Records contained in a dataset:
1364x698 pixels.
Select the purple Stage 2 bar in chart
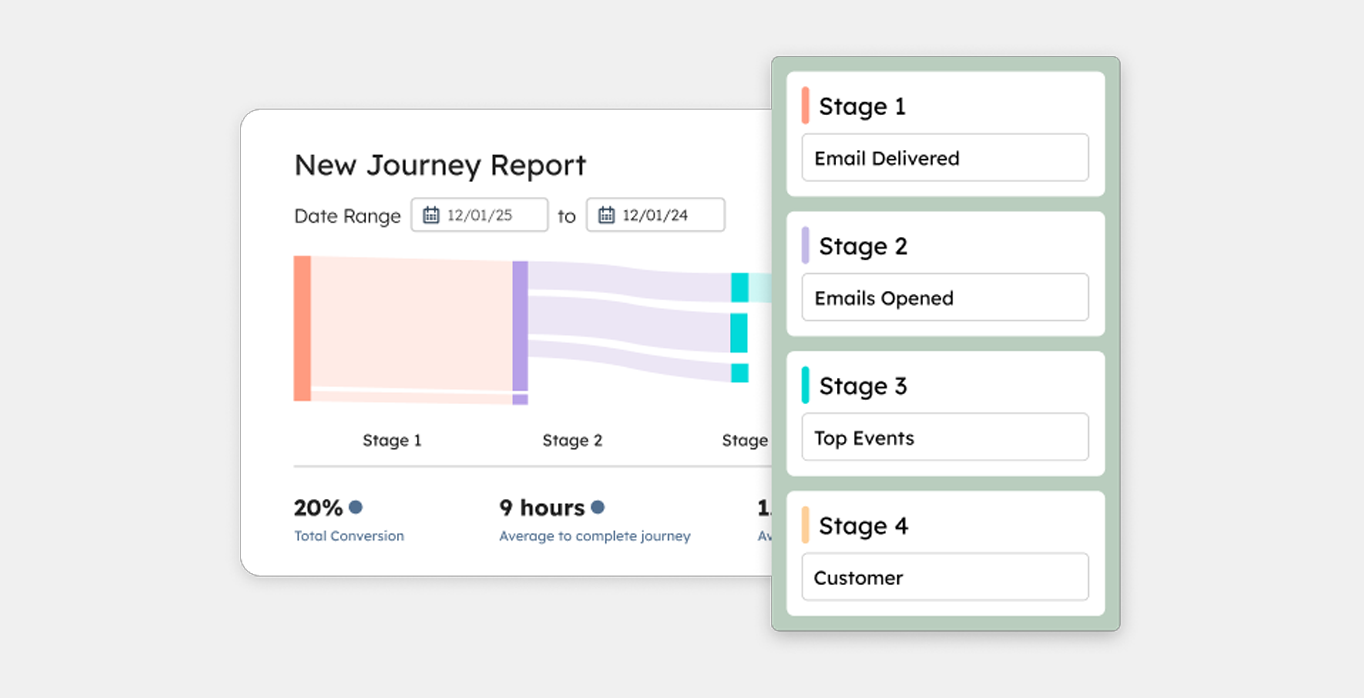[520, 326]
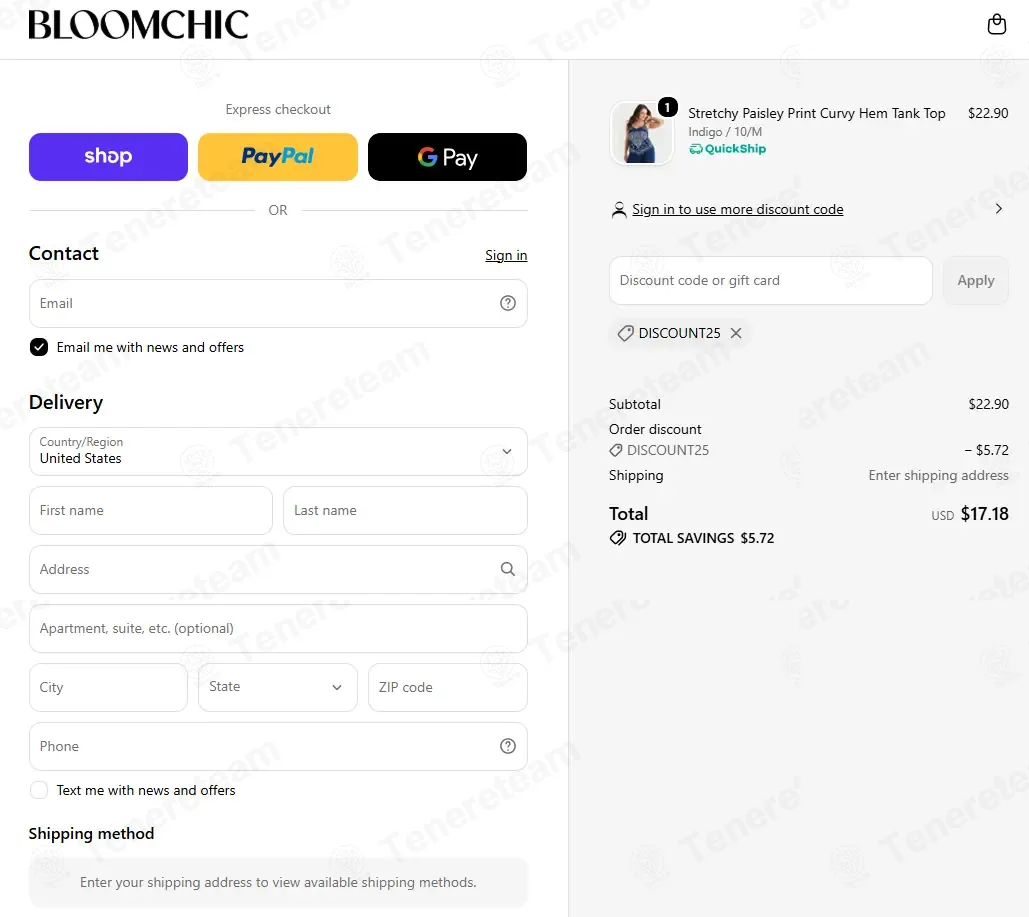Choose PayPal express checkout
The image size is (1029, 917).
(x=278, y=157)
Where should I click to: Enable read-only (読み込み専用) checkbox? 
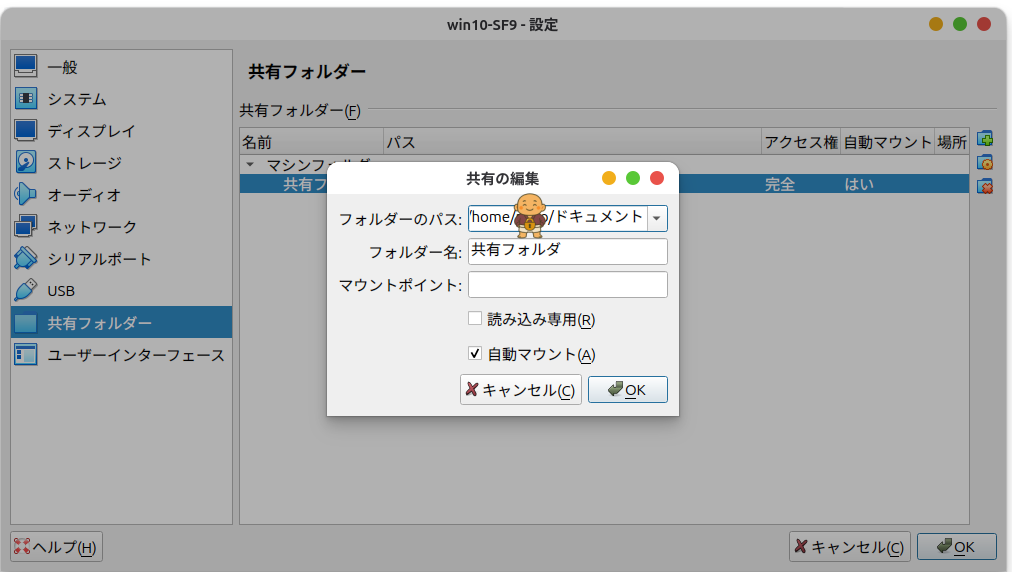[x=475, y=319]
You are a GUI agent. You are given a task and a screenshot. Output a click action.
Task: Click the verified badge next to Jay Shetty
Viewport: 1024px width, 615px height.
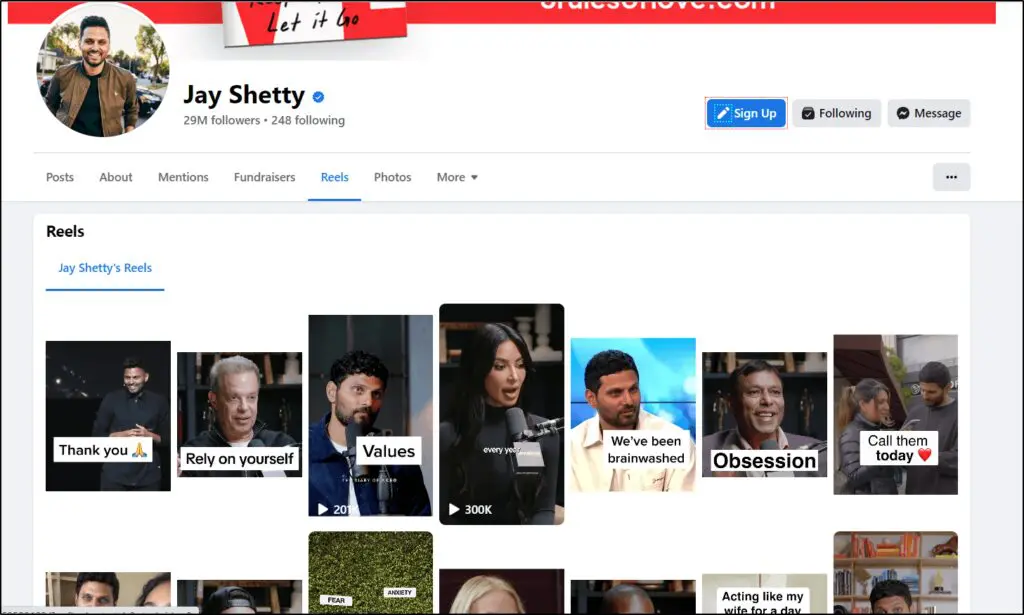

Task prompt: In the records above, find the line containing "You are a GUI", then write out exactly that line and every later one through the last, omitting pictures.

Result for this exercise:
You are a GUI agent. You are given a task and a screenshot. Output a click action.
Task: Click the verified badge next to Jay Shetty
Viewport: 1024px width, 615px height.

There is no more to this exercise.